I have to shoot a promo video for a client in a martial arts dojo. Of the four walls I have to work with 2 are white perspex/reflective plastic that give a nasty glare when I try to bounce my light off them. The other main wall is a long mirror and the rear wall has a window to an office, changing rooms etc and is generally unphotogenic.

I would love to get my hands on some anti-glare spray locally but I can't seem to find any. That includes going to a huge cine-lighting company that caters to large scale productions.

I overheard a DOP/Cinematographer once talk about alternatives to reduce glare on surfaces. Though I can't for the life of me remember exactly what he was talking about. Grease or some such thing?

Ideally it would be a spray that I can wipe off easily. I have to shoot on Tues (in 3 days time).

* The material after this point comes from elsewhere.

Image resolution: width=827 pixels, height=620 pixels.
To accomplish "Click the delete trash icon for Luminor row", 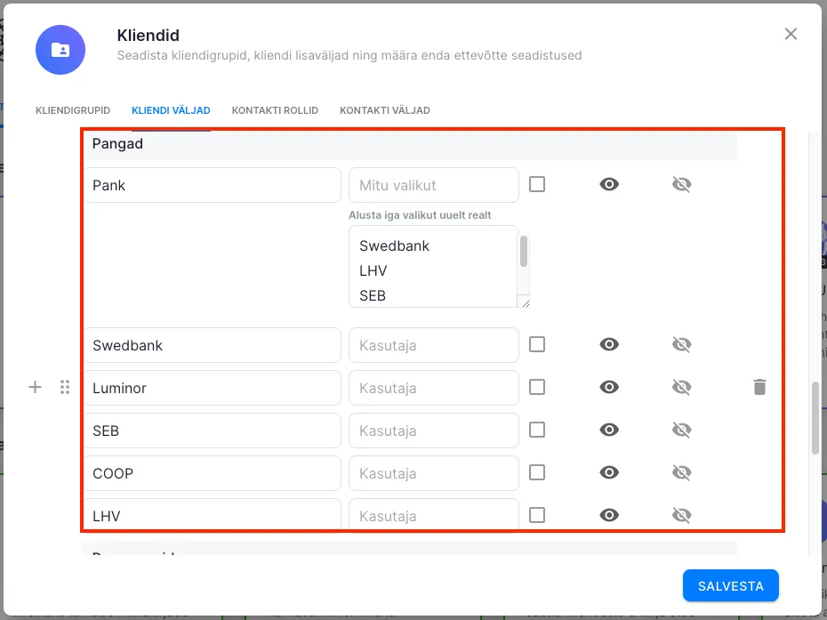I will tap(759, 387).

I could use softboxes with a diffuser. But might get some nasty shine still. I'd like to know how to solve this particular problem in the future, other than shooting in an alternate location. Which in this instance is impossible.

Any advice guys...
 
Use flagging to remove the light from the walls, then put the light back on them in a more control manner.

Are you providing the light or using "existing, natural lighting?" If it's natural lighting, probably ceiling fluorescent, you can just tape some black construction paper to the side of the lights facing the white walls making the edge of the shadow from the paper hit right where the wall and floor meet... then add a light very close to the wall to make the angle of incidence very narrow so it doesn't reflect back into the camera... you can even color this light to bring some life to the image.

If you're lighting it yourself, just make sure you're controlling your angles:
(the pertinent bits are about half way through the video)
https://www.youtube.com/watch?v=yuntK56wL7A
 
Thanks, some good advice there. There are a number of large florescent lights hanging from girders from the ceiling. They are quite high. There isn't really glare from the walls when this existing lighting is on. I would have liked to have simply mixed the florescent with my own lights. Ie A strong key, and perhaps a gelled rim light (blue or perhaps a warm colour).

When I try bouncing the light from the rear wall the light reflected is too weak. What I might try is two large soft boxes aimed at the subjects with some diffuser. Then the rim light. Will try out the hair spray to see if that works and perhaps light the wall with another bank of softboxes.

I need at least one wide shot, which is the trickiest part as it's such a large area. Once I get in close ie shooting 2/3 individuals at a time I can use large reflectors.